**Instructions**
**1)** In the piece on the Berkshire Hathaway annual meeting, roughly how many shareholders came to hear Warren Buffett and Charlie Munger?
**2)** Pick up the piece on the Berkshire Hathaway annual meeting quotes and write what comes next after its final sentence.

**Supplied passage**
^^^^

Last weekend the Berkshire Hathaway annual meeting took place where some 35,000 shareholders turned up to listen to Warren Buffett and Charlie Munger — otherwise known as the “Woodstock for capitalists”.
Some quotes from the weekend:
Warren Buffett:
- If you have a 150 I.Q., sell 30 points to someone else. You need to be smart, but not a genius.
- If you need to use a computer or a calculator to make the calculation, you shouldn’t buy it.
- [When asked why the conglomerate structure seemed to work so well for him] We’ve got this ability in terms of moving money around into various opportunities [without tax consequences]
- Leverage is what causes people real trouble in this world. You don’t want to be in a position where someone can pull the rug out from under you or, emotionally, where you pull it out from under yourself.
- There is so much that’s false and nutty in modern investing practice and modern investment banking, if you just reduced the nonsense, that’s a goal you should reasonably hope for.
- I think the most important lesson is the world needs a whole lot less leverage.
- In short, bad news is an investors best friend. It lets you buy a slice of America’s future at a marked- down price.
- I’m not worried at all about a run on the banks.
- In poker terms, the Treasury and Fed have gone ‘all in.’ Economic medicine that was previously meted out by the cupful (pumping dollars into the economy) has recently been dispensed by the barrel. These once-unthinkable dosages will almost certainly bring on unwelcome after-effects. Their precise nature is anyone’s guess, though one likely consequence is an onslaught of inflation.
- We’re certain, for example, that the economy will be in shambles throughout 2009—and, for that matter, probably well beyond—but that conclusion does not tell us whether the stock market will rise or fall.

^^^^

**Supplied data**
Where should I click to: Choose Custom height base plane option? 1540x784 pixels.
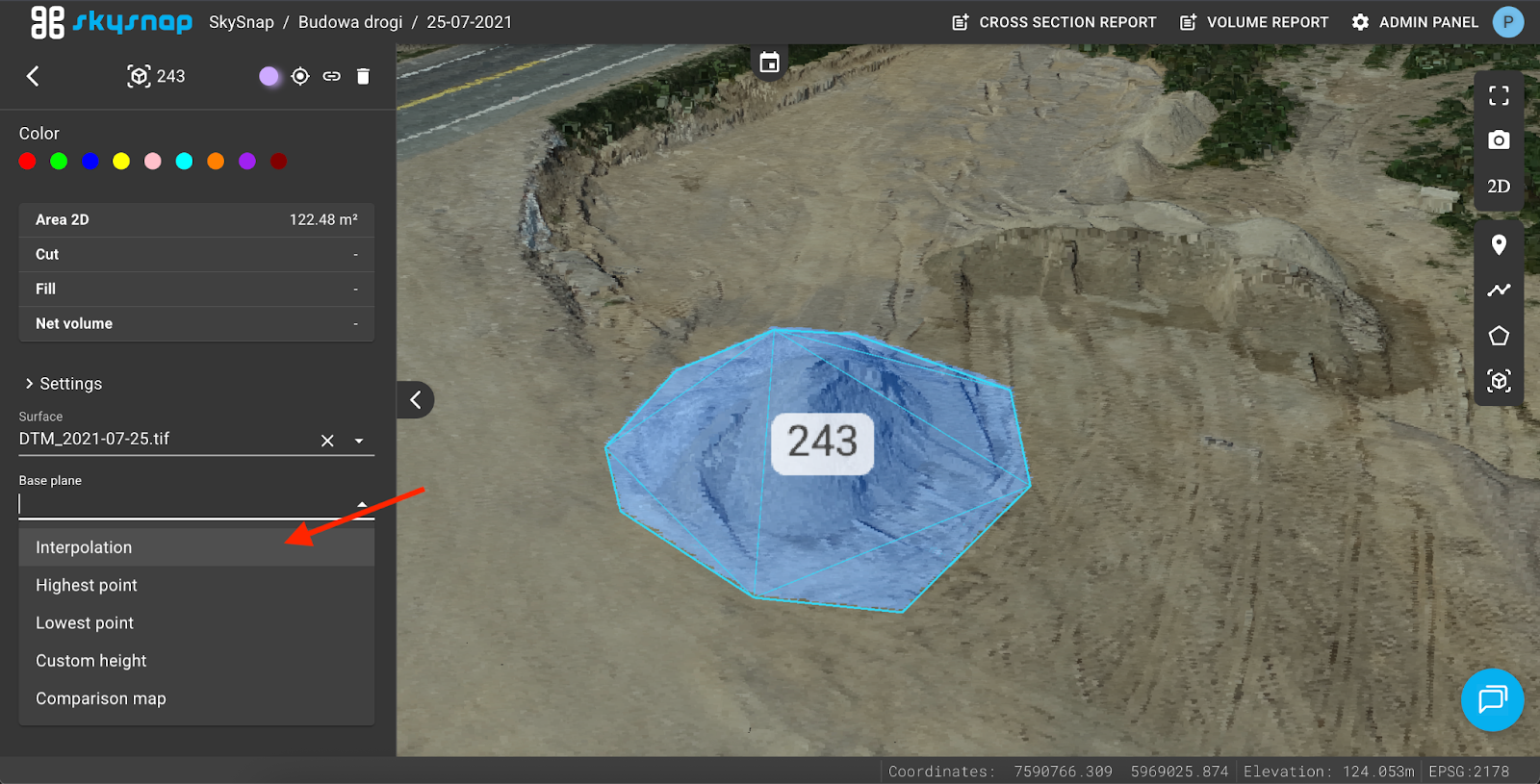(x=91, y=661)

^^^^

**Answers provided**
**1)** Some 35,000 shareholders.

**2)**
Charlie Munger:
- Some of the worst business decisions I’ve ever seen are those with future projections and discounts back. It seems like the higher mathematics with more false precision should help you, but it doesn’t. They teach that in business schools because, well, they’ve got to do something.
- We do not need insane accounting that rewards people that can’t handle the temptation.
- In my case, I’m so nearly dead anyway that it’s a minor detail.
- Well, we still have a rising young man here named Warren Buffett.
- The stupidity in the management practices of the rest of the corporate world will likely be ample enough to give this company some comparative advantage in the future.
- In show business, they say something ‘has legs’ if it is going to last. I think Berkshire Hathaway’s system ‘has legs’.
- We’re going to have a hell of a time getting this fixed the way it should be fixed.
- This ‘one size fits all’ reasoning in the case of bank stress tests is very likely to be done poorly.
- I think you have to start with the idea that a lot of the current troubles are richly deserved.
- It’s a real privilege to be associated with a place like Berkshire, I think we have more fun doing what we do than practically anybody.